Issue (i): whether mineral oil sludge is excisable.
Analysis: Mineral oil sludge accumulating at the bottom of storage tanks was treated as falling outside the scope of the Central Excise Tariff on the footing that it is not a manufactured product. The circular relied upon in the order expressly stated that such sludge does not attract excise duty.
Conclusion: Mineral oil sludge was held to be not excisable and no duty was payable on that account.
Issue (ii): whether duty is recoverable on waste and scrap arising from inputs and packing materials.
Analysis: Waste and scrap arising from packing materials was treated as not ordinarily attracting reversal of credit or duty. The order also indicated that if the Department relied on clearance of any scrap arising from inputs such as G.I. wire, it had to establish that factual basis and then recover duty according to the tariff applicable to that scrap.
Conclusion: Duty on such waste and scrap was not upheld as a blanket demand and depended on proof of the nature and source of the scrap.
Issue (iii): whether duty is recoverable on waste and scrap arising from capital goods.
Analysis: Waste and scrap of capital goods was held to be dutiable according to its proper tariff classification and on the depreciated value, rather than on a generalised demand without correct classification.
Conclusion: Duty on waste and scrap of capital goods was upheld in principle, subject to proper classification.

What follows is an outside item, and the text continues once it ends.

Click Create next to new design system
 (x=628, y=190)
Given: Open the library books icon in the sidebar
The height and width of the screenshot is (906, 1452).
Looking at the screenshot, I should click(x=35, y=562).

Issue (iv): whether the matter required remand for correct tariff classification and consequential determination of duty and penalty.
Analysis: Since the demand had to be tested against the correct tariff classification and the exclusions noted for sludge and packing-material waste, the matter required fresh determination on classification before any final confirmation of duty and penalty.
Conclusion: The appeal was allowed by way of remand for reconsideration of classification, duty, and penalty.
Final Conclusion: The dispute was not finally decided on the entire duty demand; the finding on mineral oil sludge favoured the assessee, while the remaining demand was sent back for fresh determination on the correct tariff basis.
Ratio Decidendi: Mineral oil sludge that is not a manufactured product is not excisable, and duty demands on scrap or waste must rest on correct tariff classification and proof of the source and nature of the goods cleared.